**Quoted passage**
• Application Note

The Waters Protein Expression System for Qualitative and Quantitative Proteomics

The Waters Protein Expression System for Qualitative and Quantitative Proteomics

  • Therese McKenna
  • Iain Campuzano
  • Mark Ritchie
  • Paul B. Young
  • Scott J. Geromanos
  • Jeffrey C. Silva
  • Frank W. Riley
  • Kiernan Neeson
  • Richard Denny
  • Keith Richardson
  • James I. Langridge
  • Waters Corporation

This is an Application Brief and does not contain a detailed Experimental section.

For research use only. Not for use in diagnostic procedures.

Abstract

This application brief describes the implementation of a novel multiplexed approach to proteomics that is capable of both qualitative protein identification, and relative quantification across sample sets. The methodology is based upon an exact mass LC-MS experiment on a Q-Tof mass spectrometer. During the course of an LC-MS run the Q-Tof is programmed in the MS mode to cycle between low and elevated collision energy acquisitions. The resolution and mass measurement accuracy (<5 ppm RMS) obtained from the Q-Tof is key in providing additional specificity for the analysis of complex tryptic digests, allowing confident protein identification.

Benefits

This is a global approach that is ideal for the study of protein expression and the discovery and characterization of biomarkers

Introduction

The Waters Protein Expression System sets the standard for multiplexed qualitative and quantitative proteomics. It combines the highly reproducible nanoACQUITY UltraPerformance LC (UPLC) System, with the specificity of exact mass measurement from the Waters Micromass Q-Tof Premier Mass Spectrometer. Integrated with proprietary Protein Expression System Informatics Tools, this complete solution provides enhanced qualitative protein identification simultaneously with relative quantification across sample sets, without the need for stable isotope labelling. This allows both the identification and characterization of potential biomarkers. 

The Waters Protein Expression System is setting new standards in qualitative and quantitative proteomics.

The completion of the Human Genome Project has allowed the rapid identification of large numbers of human proteins using mass spectrometry in combination with bioinformatics. The separation of complex protein mixtures in large proteomic studies has, most commonly, been achieved by 2D-PAGE.

However, recent advances in both HPLC and mass spectrometry instrumentation have allowed the analysis of protein complexes which have not been separated on a two-dimensional gel. These experiments involve separation of the complex digest mixture by micro-capillary liquid chromatography connected to an instrument capable of data directed analysis (DDA). In this case the mass spectrometer will identify the peptide ions as they elute from the HPLC column and select each precursor ion individually for MS/MS. This makes DDA-enabled MS/MS a serial process, independent of which ionization technique or mass analyzer is used. Protein identification is then achieved via databank searching of the ESI-MS/ MS data, providing qualitative information on the proteins that are present. Hundreds of MS/MS spectra can be acquired in a fully automated fashion, resulting in the identification of significant numbers of proteins, including low copy number proteins, from a single LC-MS/MS experiment.

**Work request 1**
Decide whether each statement below agrees with the Protein Expression System brief. Answer yes or no for each, and quote the words from the brief that settle it.
(a) The mass measurement accuracy of the Q-Tof is given as below 5 ppm RMS.
(b) Relative quantification across sample sets with this system depends on stable isotope labelling.
(c) DDA-enabled MS/MS is a parallel process.
**Work request 2**
Carry on the Protein Expression System brief from its final sentence, keeping the same textbook voice.

**Listed entries**
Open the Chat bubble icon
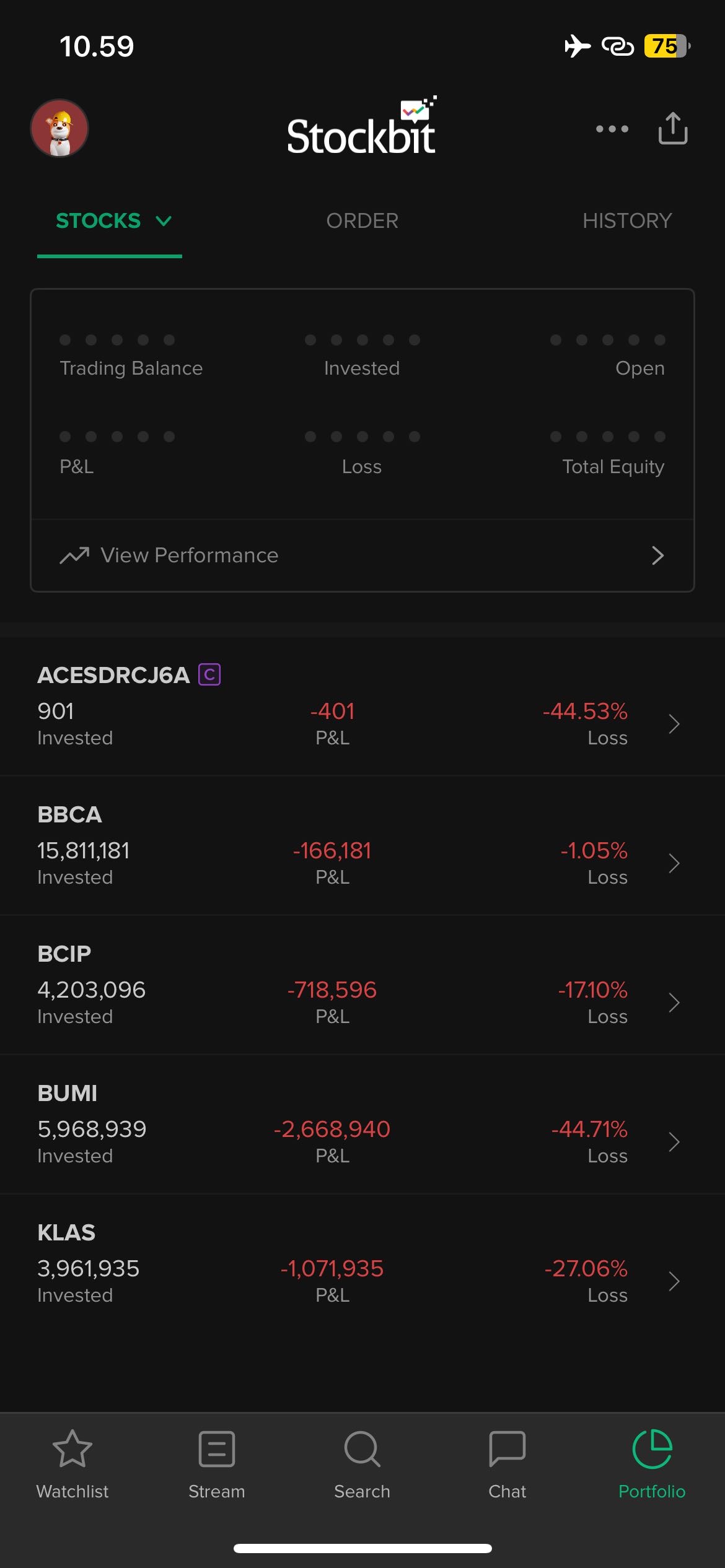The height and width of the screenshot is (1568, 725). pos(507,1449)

==

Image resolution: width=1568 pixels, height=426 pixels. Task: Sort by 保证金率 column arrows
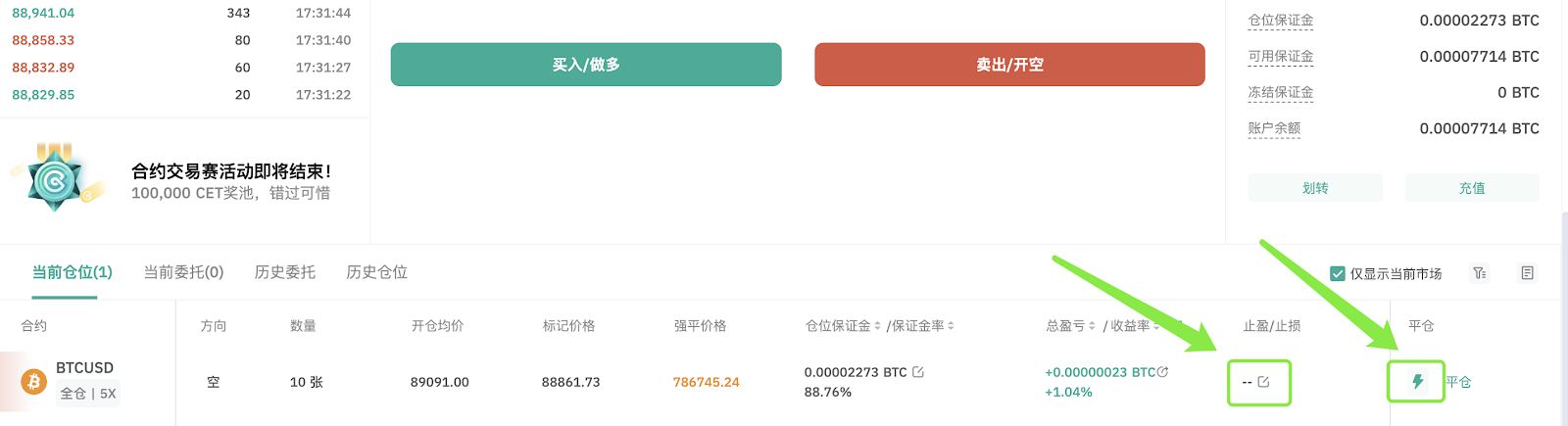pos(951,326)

--

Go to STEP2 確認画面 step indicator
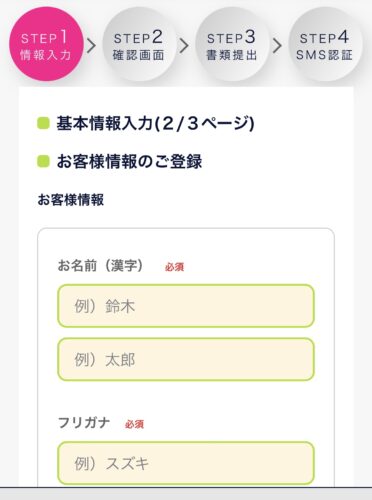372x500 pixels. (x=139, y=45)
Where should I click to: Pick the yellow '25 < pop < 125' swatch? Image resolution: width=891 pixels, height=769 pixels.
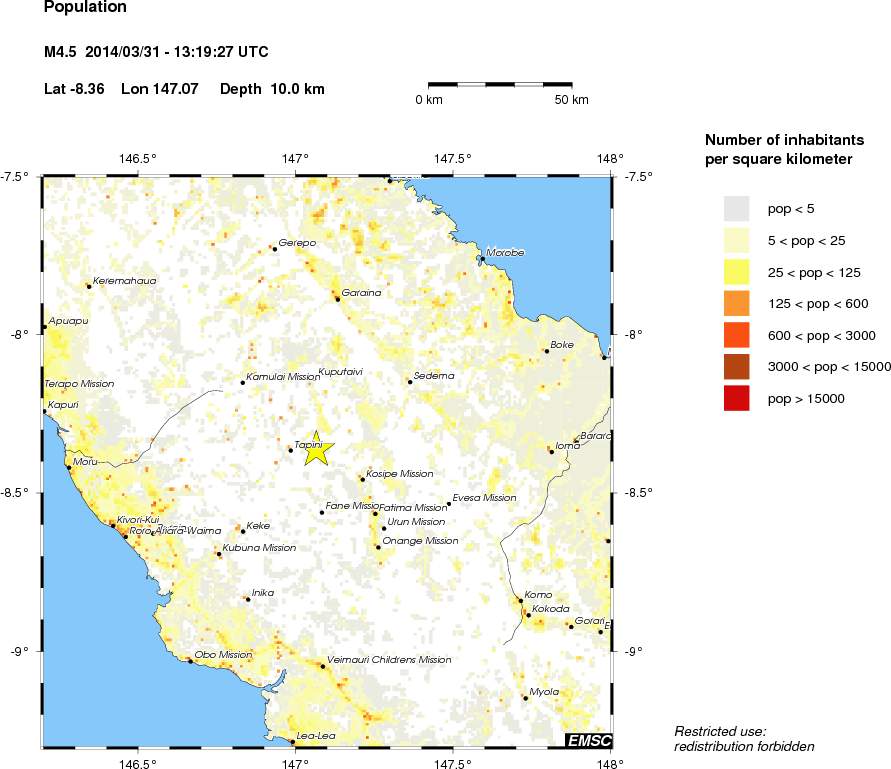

**Task output 1**
(a) Yes: "mass measurement accuracy (<5 ppm RMS)"
(b) No: "without the need for stable isotope labelling"
(c) No: "This makes DDA-enabled MS/MS a serial process"

**Task output 2**
A common goal of these experiments is the qualitative identification of proteins from simple or complex mixtures of biological origin. However, a significant problem in either the gel-based or non-gel based approach described above is the ability to compare relative expression levels of identical proteins between samples. This requires excellent chromatographic reproducibility, selectivity and specificity. 

This application brief describes the implementation of a novel multiplexed approach to proteomics that is capable of both qualitative protein identification, and relative quantification across sample sets. The methodology is based upon an exact mass LC-MS experiment on a Q-Tof mass spectrometer. During the course of an LC-MS run the Q-Tof is programmed in the MS mode to cycle between low and elevated collision energy acquisitions. The resolution and mass measurement accuracy (<5 ppm RMS) obtained from the Q-Tof is key in providing additional specificity for the analysis of complex tryptic digests, allowing confident protein identification.

Experimental

The starting point for the Protein Expression System is reproducible sample preparation. The key elements comprise protein solubilization, using the novel surfactant Rapigest SF, followed by reduction, alkylation, and subsequently enzymatic digestion using sequencing grade trypsin. Samples of digested protein are subsequently analyzed with highly reproducible online HPLC or UPLC separations with an electrospray Q-Tof mass spectrometer. 

During the HPLC run, as peptides elute from the column, the Q-Tof instrument is switched alternately at onesecond intervals between low and elevated collision energy with argon in the hexapole collision cell. The MS spectra obtained at different collision energies are stored in separate functions. During data acquisition the quadrupole, MS1, is not mass selective but rather operates in the radio frequency (rf) only mode. Thus, the quadrupole operates as an rf ion guide and passes all ions to the hexapole gas cell. The first data function (MS) at low energy shows only the normal pseudomolecular ions, while the second at elevated energy (MSE) shows their associated fragments. At no point during the experiment are precursor ions selected using the quadrupole as in the traditional product ion MS/MS acquisition.

As the mass spectrometer is continually alternating between low and elevated energy on the gas cell, and all ions are passed to the oa-Tof for mass measurement. This results in exact mass measured fragment ions, that can potentially be observed for every peptide precursor ion present in the low energy Tof dataset. Therefore, the two acquired data functions contain the entire set of exact mass measured precursor and product ions that can be formed by fragmentation within the collision cell and represent a ‘global expression dataset’.

Schematic showing the principle of electrospray LC-MS data acquisition with the Protein Expression System.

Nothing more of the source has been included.